Supplied data →
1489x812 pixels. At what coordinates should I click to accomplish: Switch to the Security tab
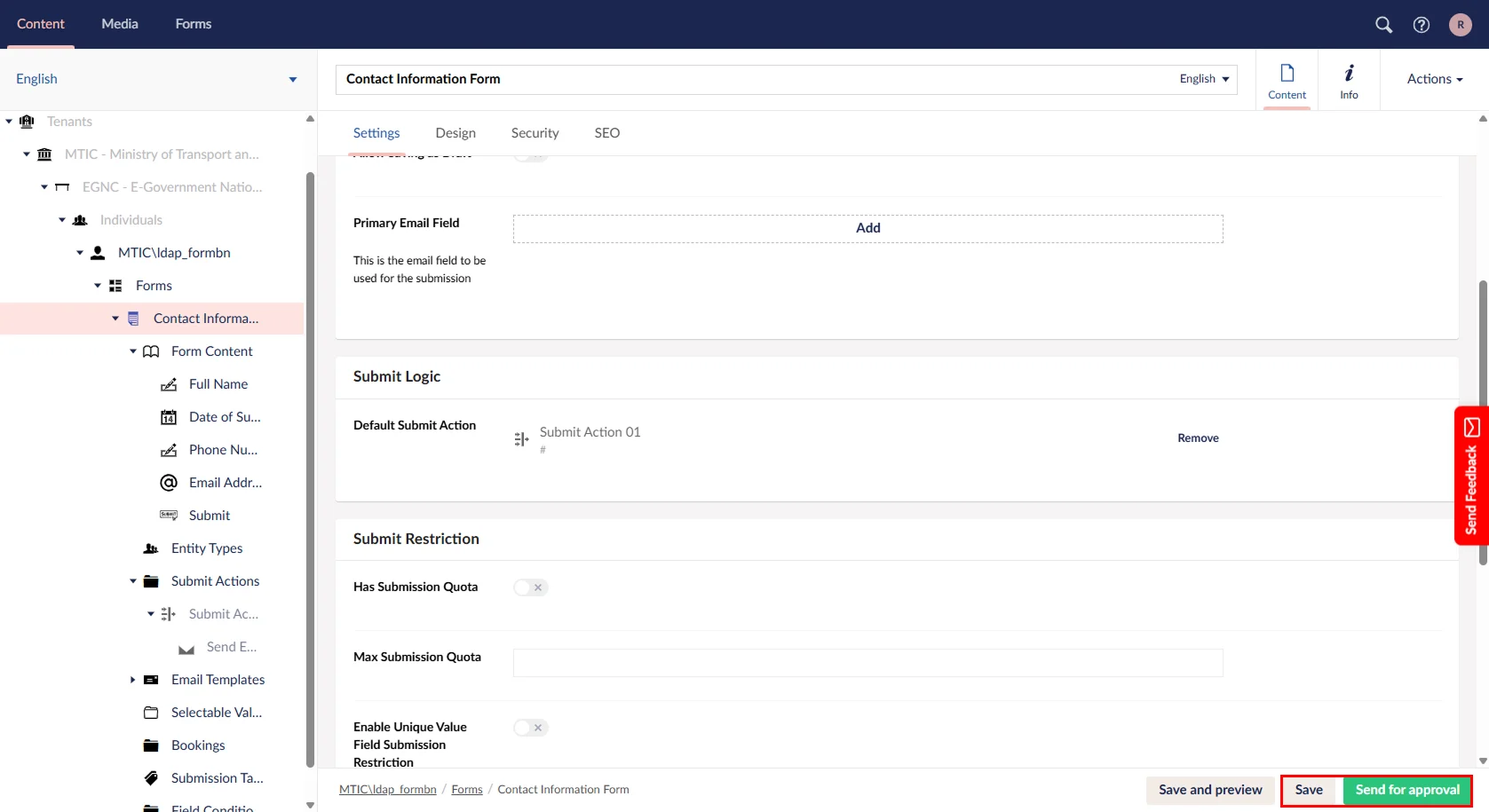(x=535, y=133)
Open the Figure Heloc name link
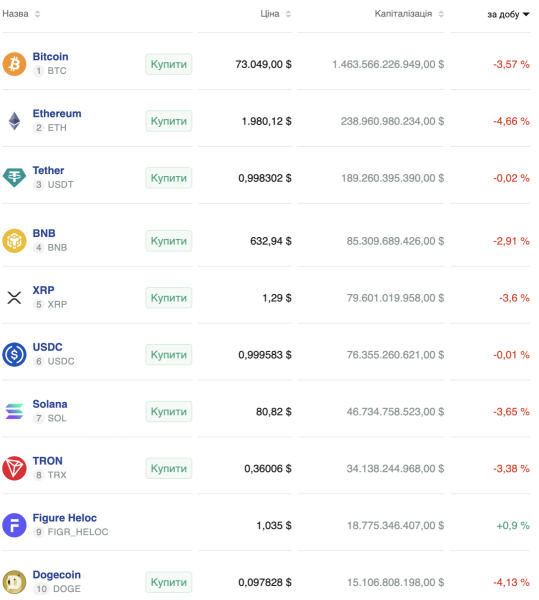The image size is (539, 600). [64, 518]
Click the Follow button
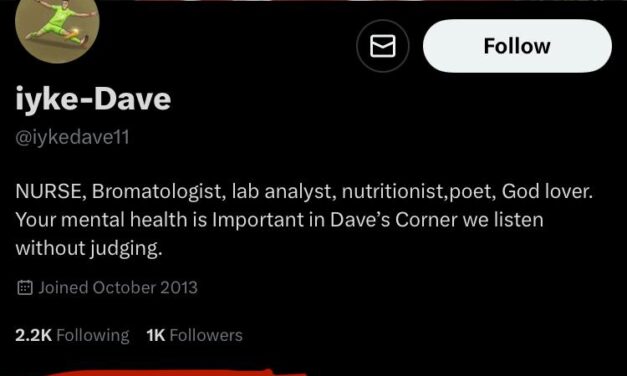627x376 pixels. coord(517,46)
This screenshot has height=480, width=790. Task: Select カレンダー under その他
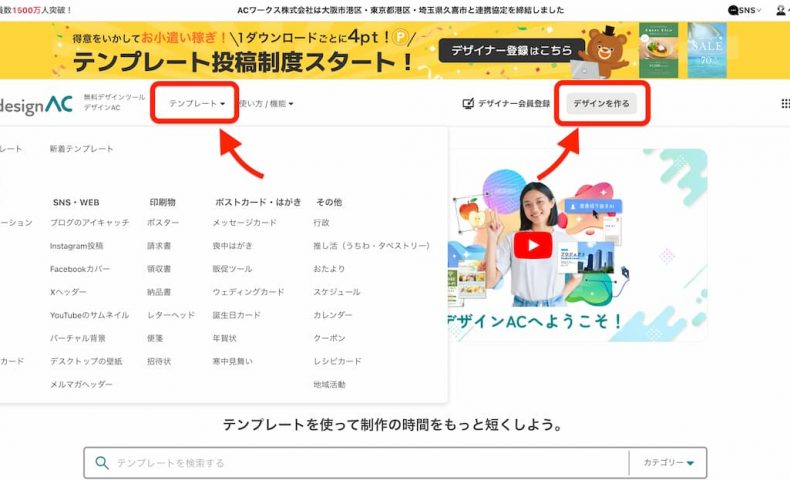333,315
* * *
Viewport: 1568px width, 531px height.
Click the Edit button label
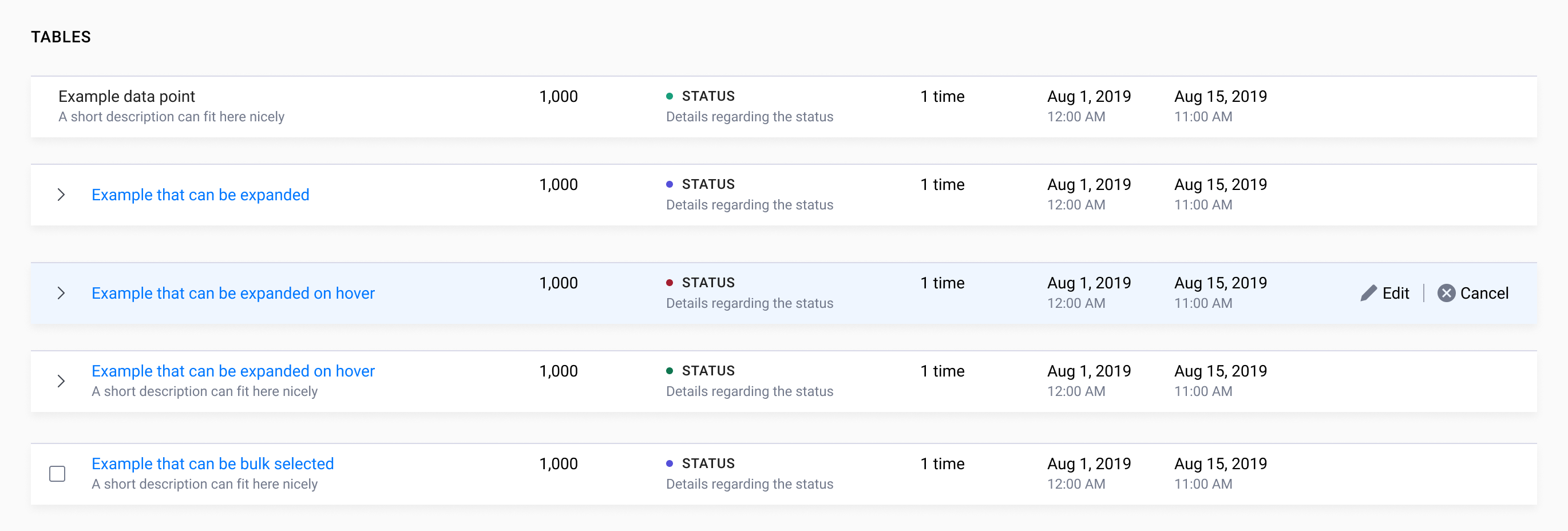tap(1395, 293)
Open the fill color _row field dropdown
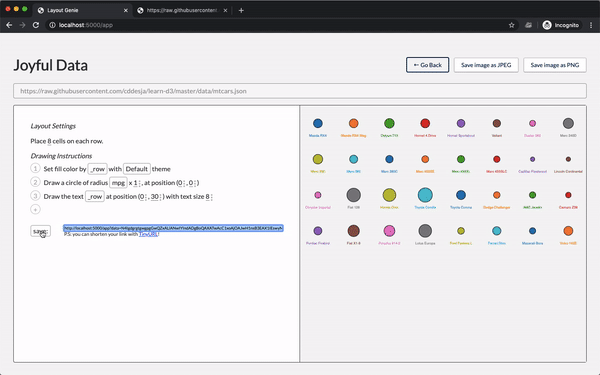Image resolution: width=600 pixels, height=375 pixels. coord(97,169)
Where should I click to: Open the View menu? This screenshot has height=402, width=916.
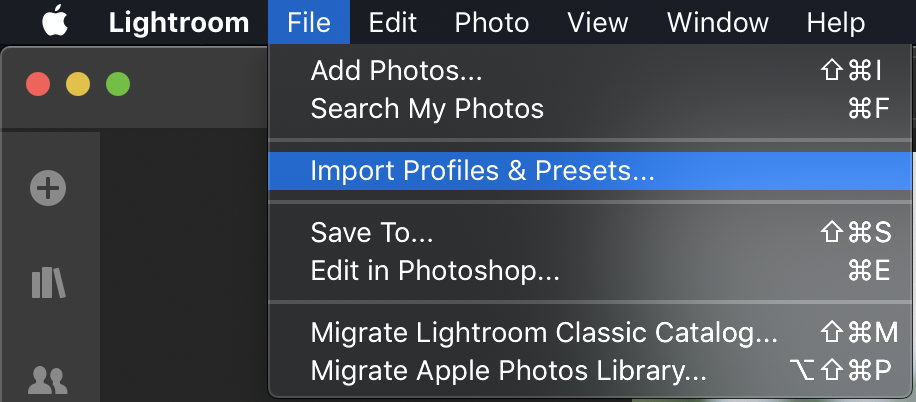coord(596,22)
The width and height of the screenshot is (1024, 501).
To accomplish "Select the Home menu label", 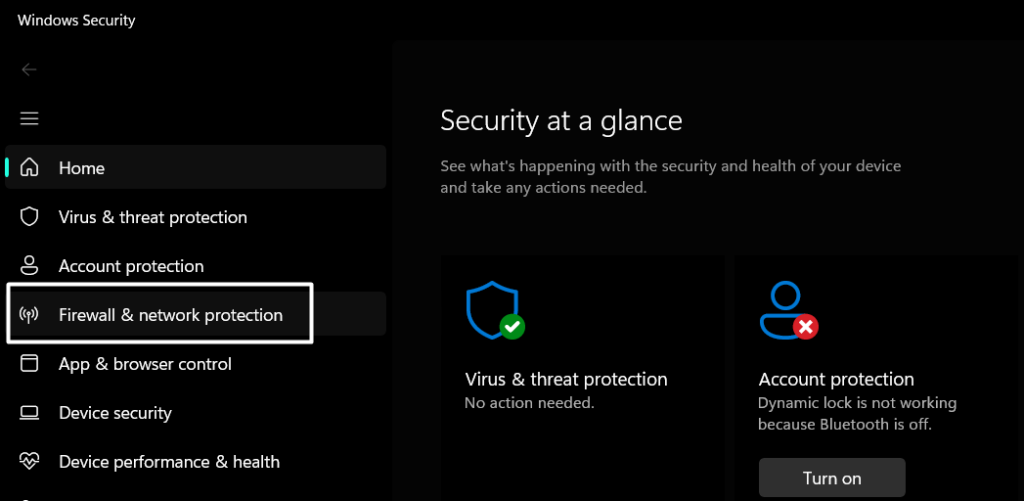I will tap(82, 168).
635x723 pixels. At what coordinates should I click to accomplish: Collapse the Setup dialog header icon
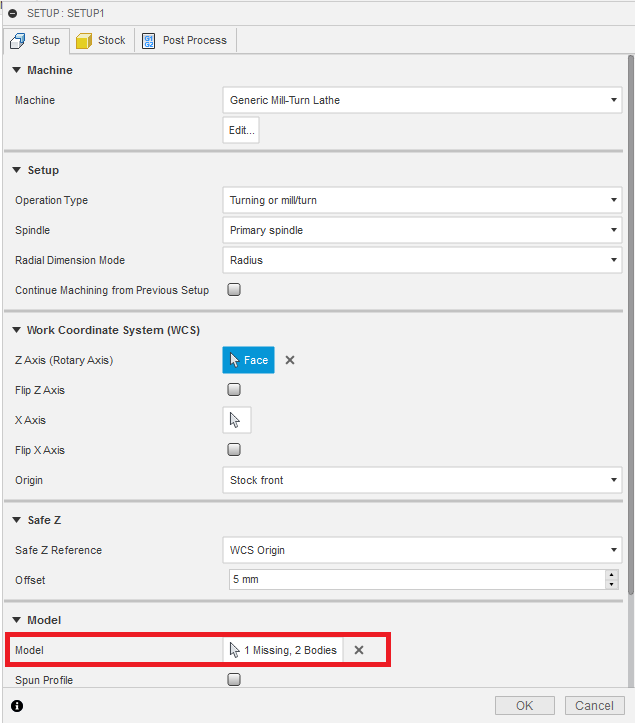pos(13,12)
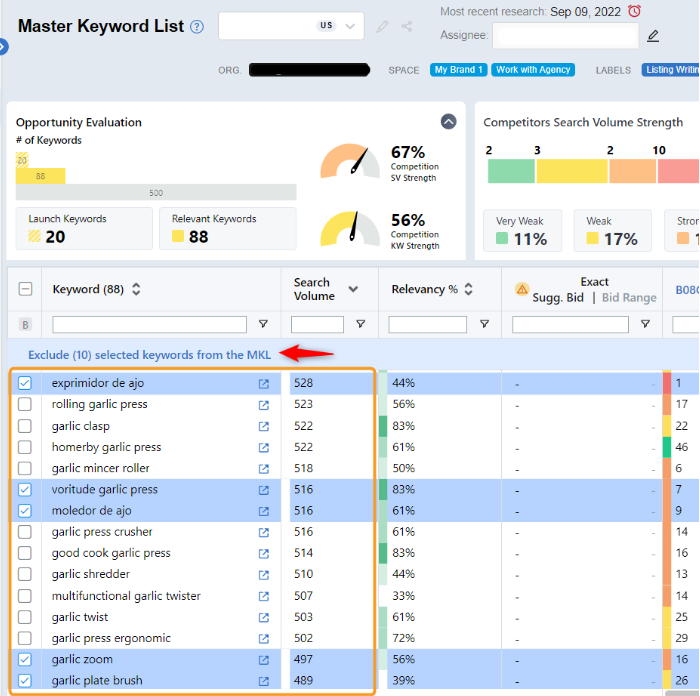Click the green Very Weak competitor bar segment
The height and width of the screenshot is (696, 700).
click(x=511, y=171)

Task prompt → The reply should hold exactly the lines above, starting at the line with "Open the fill color _row field dropdown" and ending at the line with "The width and", and no pictures.

Output →
Open the fill color _row field dropdown
Image resolution: width=600 pixels, height=375 pixels. coord(97,169)
Where should I click to: Open the View menu? This screenshot has height=402, width=916.
coord(596,22)
The width and height of the screenshot is (1024, 501).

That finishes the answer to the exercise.